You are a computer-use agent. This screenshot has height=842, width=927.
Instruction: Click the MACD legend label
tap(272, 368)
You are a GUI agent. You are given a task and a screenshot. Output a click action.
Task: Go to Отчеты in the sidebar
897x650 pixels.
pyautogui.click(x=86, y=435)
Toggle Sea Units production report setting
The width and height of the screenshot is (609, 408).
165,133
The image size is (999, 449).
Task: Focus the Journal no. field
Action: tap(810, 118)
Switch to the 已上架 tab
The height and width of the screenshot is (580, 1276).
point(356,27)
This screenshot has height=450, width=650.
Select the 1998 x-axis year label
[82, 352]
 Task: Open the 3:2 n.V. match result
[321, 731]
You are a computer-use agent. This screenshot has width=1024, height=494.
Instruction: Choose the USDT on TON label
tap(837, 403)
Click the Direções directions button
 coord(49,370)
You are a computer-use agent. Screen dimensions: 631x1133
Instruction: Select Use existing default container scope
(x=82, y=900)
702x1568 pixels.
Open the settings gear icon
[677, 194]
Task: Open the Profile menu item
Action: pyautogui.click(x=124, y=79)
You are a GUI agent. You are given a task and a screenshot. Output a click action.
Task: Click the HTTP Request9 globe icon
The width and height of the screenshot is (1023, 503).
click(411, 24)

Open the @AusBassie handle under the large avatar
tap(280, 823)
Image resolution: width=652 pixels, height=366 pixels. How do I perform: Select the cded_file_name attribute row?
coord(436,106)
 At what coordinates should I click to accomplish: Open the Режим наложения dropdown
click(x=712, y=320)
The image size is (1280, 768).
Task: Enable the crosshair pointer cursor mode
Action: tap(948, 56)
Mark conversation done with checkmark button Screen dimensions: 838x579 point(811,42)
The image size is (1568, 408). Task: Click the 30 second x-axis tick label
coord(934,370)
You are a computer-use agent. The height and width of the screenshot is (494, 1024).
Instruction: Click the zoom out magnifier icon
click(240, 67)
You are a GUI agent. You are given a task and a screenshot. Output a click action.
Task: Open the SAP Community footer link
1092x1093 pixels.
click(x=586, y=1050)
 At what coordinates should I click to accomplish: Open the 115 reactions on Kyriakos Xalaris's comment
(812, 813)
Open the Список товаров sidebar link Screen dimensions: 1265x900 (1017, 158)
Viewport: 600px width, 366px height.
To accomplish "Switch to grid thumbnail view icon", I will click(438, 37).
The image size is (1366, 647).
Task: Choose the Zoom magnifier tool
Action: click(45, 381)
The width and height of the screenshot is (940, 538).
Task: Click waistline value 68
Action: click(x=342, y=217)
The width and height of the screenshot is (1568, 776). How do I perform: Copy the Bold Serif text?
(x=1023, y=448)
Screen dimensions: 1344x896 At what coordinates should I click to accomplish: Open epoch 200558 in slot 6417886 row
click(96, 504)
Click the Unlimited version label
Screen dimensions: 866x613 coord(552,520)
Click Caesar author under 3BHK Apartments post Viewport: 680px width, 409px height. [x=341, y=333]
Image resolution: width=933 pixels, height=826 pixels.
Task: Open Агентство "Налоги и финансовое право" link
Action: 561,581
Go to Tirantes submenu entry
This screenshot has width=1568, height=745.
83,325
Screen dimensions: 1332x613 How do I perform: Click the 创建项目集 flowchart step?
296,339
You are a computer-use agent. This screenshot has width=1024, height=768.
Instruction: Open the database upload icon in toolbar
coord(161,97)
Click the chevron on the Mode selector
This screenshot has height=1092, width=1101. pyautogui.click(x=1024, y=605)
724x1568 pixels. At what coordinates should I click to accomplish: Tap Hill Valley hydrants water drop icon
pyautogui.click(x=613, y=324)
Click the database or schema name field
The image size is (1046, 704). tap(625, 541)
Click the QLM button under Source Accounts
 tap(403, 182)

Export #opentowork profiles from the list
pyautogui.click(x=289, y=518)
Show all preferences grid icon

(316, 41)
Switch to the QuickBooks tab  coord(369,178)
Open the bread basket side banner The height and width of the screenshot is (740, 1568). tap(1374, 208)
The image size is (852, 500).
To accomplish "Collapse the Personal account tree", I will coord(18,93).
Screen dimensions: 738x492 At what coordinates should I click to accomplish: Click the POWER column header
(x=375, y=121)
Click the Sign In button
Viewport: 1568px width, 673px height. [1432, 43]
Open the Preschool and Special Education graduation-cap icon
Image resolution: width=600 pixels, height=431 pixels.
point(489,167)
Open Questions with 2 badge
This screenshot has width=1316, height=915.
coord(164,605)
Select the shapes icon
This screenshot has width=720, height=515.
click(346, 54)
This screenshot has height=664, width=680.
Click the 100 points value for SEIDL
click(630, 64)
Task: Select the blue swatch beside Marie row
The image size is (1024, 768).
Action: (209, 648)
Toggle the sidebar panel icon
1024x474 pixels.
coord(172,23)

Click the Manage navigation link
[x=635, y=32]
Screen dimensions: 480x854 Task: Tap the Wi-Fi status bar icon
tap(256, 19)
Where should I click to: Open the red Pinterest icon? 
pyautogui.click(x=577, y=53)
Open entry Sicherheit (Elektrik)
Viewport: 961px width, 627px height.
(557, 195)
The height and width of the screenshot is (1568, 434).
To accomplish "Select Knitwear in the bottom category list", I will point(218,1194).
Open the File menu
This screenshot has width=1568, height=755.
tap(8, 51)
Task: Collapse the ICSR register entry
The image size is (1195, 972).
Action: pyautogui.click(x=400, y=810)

- [Goal of the exercise]: Output all of the material exactly as written.

- [Output]:
You are a computer-use agent. This screenshot has height=842, width=927.
Instruction: Click the MACD legend label
tap(272, 368)
You are a GUI agent. You are given a task and a screenshot. Output a click action.
Task: Go to Отчеты in the sidebar
897x650 pixels.
pyautogui.click(x=86, y=435)
Toggle Sea Units production report setting
The width and height of the screenshot is (609, 408).
165,133
The image size is (999, 449).
Task: Focus the Journal no. field
Action: tap(810, 118)
Switch to the 已上架 tab
The height and width of the screenshot is (580, 1276).
point(356,27)
This screenshot has height=450, width=650.
Select the 1998 x-axis year label
[82, 352]
 Task: Open the 3:2 n.V. match result
[321, 731]
You are a computer-use agent. This screenshot has width=1024, height=494.
Instruction: Choose the USDT on TON label
tap(837, 403)
Click the Direções directions button
 coord(49,370)
You are a computer-use agent. Screen dimensions: 631x1133
Instruction: Select Use existing default container scope
(x=82, y=900)
702x1568 pixels.
Open the settings gear icon
[677, 194]
Task: Open the Profile menu item
Action: pyautogui.click(x=124, y=79)
You are a GUI agent. You are given a task and a screenshot. Output a click action.
Task: Click the HTTP Request9 globe icon
The width and height of the screenshot is (1023, 503).
click(411, 24)

Open the @AusBassie handle under the large avatar
tap(280, 823)
Image resolution: width=652 pixels, height=366 pixels. How do I perform: Select the cded_file_name attribute row?
coord(436,106)
 At what coordinates should I click to accomplish: Open the Режим наложения dropdown
click(x=712, y=320)
The image size is (1280, 768).
Task: Enable the crosshair pointer cursor mode
Action: tap(948, 56)
Mark conversation done with checkmark button Screen dimensions: 838x579 point(811,42)
The image size is (1568, 408). Task: Click the 30 second x-axis tick label
coord(934,370)
You are a computer-use agent. The height and width of the screenshot is (494, 1024).
Instruction: Click the zoom out magnifier icon
click(240, 67)
You are a GUI agent. You are given a task and a screenshot. Output a click action.
Task: Open the SAP Community footer link
1092x1093 pixels.
click(x=586, y=1050)
 At what coordinates should I click to accomplish: Open the 115 reactions on Kyriakos Xalaris's comment
(812, 813)
Open the Список товаров sidebar link Screen dimensions: 1265x900 (1017, 158)
Viewport: 600px width, 366px height.
To accomplish "Switch to grid thumbnail view icon", I will click(438, 37).
The image size is (1366, 647).
Task: Choose the Zoom magnifier tool
Action: click(45, 381)
The width and height of the screenshot is (940, 538).
Task: Click waistline value 68
Action: click(x=342, y=217)
The width and height of the screenshot is (1568, 776). How do I perform: Copy the Bold Serif text?
(x=1023, y=448)
Screen dimensions: 1344x896 At what coordinates should I click to accomplish: Open epoch 200558 in slot 6417886 row
click(96, 504)
Click the Unlimited version label
Screen dimensions: 866x613 coord(552,520)
Click Caesar author under 3BHK Apartments post Viewport: 680px width, 409px height. [x=341, y=333]
Image resolution: width=933 pixels, height=826 pixels.
Task: Open Агентство "Налоги и финансовое право" link
Action: 561,581
Go to Tirantes submenu entry
This screenshot has width=1568, height=745.
83,325
Screen dimensions: 1332x613 How do I perform: Click the 创建项目集 flowchart step?
296,339
You are a computer-use agent. This screenshot has width=1024, height=768.
Instruction: Open the database upload icon in toolbar
coord(161,97)
Click the chevron on the Mode selector
This screenshot has height=1092, width=1101. pyautogui.click(x=1024, y=605)
724x1568 pixels. At what coordinates should I click to accomplish: Tap Hill Valley hydrants water drop icon
pyautogui.click(x=613, y=324)
Click the database or schema name field
The image size is (1046, 704). tap(625, 541)
Click the QLM button under Source Accounts
 tap(403, 182)

Export #opentowork profiles from the list
pyautogui.click(x=289, y=518)
Show all preferences grid icon

(316, 41)
Switch to the QuickBooks tab  coord(369,178)
Open the bread basket side banner The height and width of the screenshot is (740, 1568). tap(1374, 208)
The image size is (852, 500).
To accomplish "Collapse the Personal account tree", I will coord(18,93).
Screen dimensions: 738x492 At what coordinates should I click to accomplish: Click the POWER column header
(x=375, y=121)
Click the Sign In button
Viewport: 1568px width, 673px height. [1432, 43]
Open the Preschool and Special Education graduation-cap icon
Image resolution: width=600 pixels, height=431 pixels.
point(489,167)
Open Questions with 2 badge
This screenshot has width=1316, height=915.
coord(164,605)
Select the shapes icon
This screenshot has width=720, height=515.
click(346, 54)
This screenshot has height=664, width=680.
Click the 100 points value for SEIDL
click(630, 64)
Task: Select the blue swatch beside Marie row
The image size is (1024, 768).
Action: (209, 648)
Toggle the sidebar panel icon
1024x474 pixels.
coord(172,23)

Click the Manage navigation link
[x=635, y=32]
Screen dimensions: 480x854 Task: Tap the Wi-Fi status bar icon
tap(256, 19)
Where should I click to: Open the red Pinterest icon? 
pyautogui.click(x=577, y=53)
Open entry Sicherheit (Elektrik)
Viewport: 961px width, 627px height.
(557, 195)
The height and width of the screenshot is (1568, 434).
To accomplish "Select Knitwear in the bottom category list", I will point(218,1194).
Open the File menu
This screenshot has width=1568, height=755.
tap(8, 51)
Task: Collapse the ICSR register entry
The image size is (1195, 972).
Action: pyautogui.click(x=400, y=810)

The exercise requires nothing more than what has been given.